X = np.full(num_firms, x_init)

current_date = 0
for d in first_diffs:
    X = shift_firms_forward(X, d)
    current_date += d
    plot_kde(X, ax, label=f't = {current_date}')

ax.set_xlabel('inventory')
ax.set_ylabel('probability')
ax.legend()
plt.show()

Notice that by \(t=500\) or \(t=750\) the densities are barely changing.

We have reached a reasonable approximation of the stationary density.

You can convince yourself that initial conditions don’t matter by testing a few of them.

For example, try rerunning the code above with all firms starting at \(X_0 = 20\) or \(X_0 = 80\).

Exercise 25.2

Using simulation, calculate the probability that firms that start with \(X_0 = 70\) need to order twice or more in the first 50 periods.
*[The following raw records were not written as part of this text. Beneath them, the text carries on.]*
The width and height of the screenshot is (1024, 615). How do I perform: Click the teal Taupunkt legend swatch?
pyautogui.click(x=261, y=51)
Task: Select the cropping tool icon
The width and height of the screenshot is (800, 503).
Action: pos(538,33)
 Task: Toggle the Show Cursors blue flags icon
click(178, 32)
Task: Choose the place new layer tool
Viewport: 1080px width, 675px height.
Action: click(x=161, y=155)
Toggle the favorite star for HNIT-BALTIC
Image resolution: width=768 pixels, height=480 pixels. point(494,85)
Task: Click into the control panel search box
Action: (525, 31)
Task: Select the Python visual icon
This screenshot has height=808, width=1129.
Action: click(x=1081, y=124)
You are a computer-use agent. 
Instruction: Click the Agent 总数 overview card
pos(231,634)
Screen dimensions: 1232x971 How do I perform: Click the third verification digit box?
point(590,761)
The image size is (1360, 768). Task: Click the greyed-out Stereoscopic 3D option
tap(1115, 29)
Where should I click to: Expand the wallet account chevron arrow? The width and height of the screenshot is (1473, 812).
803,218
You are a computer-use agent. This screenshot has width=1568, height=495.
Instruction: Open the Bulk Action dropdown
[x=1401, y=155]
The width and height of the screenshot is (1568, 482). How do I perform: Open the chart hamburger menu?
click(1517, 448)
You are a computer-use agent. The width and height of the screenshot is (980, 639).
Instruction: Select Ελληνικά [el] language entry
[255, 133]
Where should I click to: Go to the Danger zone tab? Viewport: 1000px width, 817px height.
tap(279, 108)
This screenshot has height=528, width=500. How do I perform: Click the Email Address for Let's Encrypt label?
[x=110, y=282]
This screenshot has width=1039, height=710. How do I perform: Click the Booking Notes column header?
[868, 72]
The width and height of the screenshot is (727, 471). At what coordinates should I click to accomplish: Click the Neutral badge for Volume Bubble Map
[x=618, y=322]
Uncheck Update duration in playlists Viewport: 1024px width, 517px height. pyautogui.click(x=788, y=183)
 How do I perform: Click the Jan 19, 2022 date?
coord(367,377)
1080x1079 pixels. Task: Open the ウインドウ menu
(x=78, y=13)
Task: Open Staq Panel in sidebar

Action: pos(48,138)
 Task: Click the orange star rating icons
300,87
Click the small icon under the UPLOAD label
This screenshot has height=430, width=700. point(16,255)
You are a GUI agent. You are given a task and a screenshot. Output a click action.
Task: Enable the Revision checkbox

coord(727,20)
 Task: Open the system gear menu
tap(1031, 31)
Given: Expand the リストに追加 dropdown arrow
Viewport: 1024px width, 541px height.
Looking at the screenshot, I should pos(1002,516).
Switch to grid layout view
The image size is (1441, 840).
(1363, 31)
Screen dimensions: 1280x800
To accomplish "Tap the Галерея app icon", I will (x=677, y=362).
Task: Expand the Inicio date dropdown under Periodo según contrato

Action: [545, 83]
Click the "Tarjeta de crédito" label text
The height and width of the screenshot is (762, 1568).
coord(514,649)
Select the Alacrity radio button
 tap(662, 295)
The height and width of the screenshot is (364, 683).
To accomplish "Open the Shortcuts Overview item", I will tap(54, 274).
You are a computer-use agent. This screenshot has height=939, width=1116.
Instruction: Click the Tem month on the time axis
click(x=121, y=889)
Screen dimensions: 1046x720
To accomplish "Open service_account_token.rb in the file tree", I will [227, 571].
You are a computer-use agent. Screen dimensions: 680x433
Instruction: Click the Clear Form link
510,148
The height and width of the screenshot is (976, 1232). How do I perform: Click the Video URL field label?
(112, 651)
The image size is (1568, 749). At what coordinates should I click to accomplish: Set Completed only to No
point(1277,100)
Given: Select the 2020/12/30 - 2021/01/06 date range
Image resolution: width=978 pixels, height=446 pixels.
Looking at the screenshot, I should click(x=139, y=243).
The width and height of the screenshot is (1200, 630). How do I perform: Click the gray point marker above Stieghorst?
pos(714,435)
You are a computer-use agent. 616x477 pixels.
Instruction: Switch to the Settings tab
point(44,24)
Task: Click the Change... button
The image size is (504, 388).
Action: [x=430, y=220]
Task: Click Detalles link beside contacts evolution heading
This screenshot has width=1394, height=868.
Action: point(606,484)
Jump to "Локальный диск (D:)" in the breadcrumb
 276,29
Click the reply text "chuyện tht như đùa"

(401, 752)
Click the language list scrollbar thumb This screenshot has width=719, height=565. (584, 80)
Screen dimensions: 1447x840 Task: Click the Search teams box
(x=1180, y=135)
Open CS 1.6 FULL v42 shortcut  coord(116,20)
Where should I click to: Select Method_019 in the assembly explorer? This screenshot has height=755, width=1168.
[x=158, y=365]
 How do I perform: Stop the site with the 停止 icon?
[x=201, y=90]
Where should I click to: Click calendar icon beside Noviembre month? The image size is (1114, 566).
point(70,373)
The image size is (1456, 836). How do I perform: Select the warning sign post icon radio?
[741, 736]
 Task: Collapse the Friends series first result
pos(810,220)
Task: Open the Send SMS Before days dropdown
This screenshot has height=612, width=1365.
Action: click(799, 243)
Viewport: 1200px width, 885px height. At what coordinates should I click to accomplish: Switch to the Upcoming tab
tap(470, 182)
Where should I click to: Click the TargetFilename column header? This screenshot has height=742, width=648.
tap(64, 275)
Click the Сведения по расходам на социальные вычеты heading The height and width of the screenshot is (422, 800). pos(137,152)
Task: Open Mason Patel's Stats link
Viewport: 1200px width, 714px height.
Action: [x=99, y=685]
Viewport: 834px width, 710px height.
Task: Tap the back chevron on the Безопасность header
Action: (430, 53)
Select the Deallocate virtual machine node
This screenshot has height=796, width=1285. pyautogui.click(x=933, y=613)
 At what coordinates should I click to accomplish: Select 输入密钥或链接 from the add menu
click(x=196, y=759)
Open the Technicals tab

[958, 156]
You will need a large sample size to get an accurate reading.

Solution to Exercise 25.2

Here is one solution.

Again, the computations are relatively intensive so we have written a a specialized function rather than using the class above.

We will also use parallelization across firms.

@njit(parallel=True)
def compute_freq(sim_length=50, x_init=70, num_firms=1_000_000):

    firm_counter = 0  # Records number of firms that restock 2x or more
    for m in prange(num_firms):
        x = x_init
        restock_counter = 0  # Will record number of restocks for firm m

        for t in range(sim_length):
            Z = np.random.randn()
            D = np.exp(mu + sigma * Z)
            if x <= s:
                x = max(S - D, 0)
                restock_counter += 1
            else:
                x = max(x - D, 0)

        if restock_counter > 1:
            firm_counter += 1

    return firm_counter / num_firms

Note the time the routine takes to run, as well as the output.

%%time

freq = compute_freq()
print(f"Frequency of at least two stock outs = {freq}")

Frequency of at least two stock outs = 0.447786
CPU times: user 3.87 s, sys: 7.13 ms, total: 3.88 s
Wall time: 933 ms

Try switching the parallel flag to False in the jitted function above.

Depending on your system, the difference can be substantial.

(On our desktop machine, the speed up is by a factor of 5.)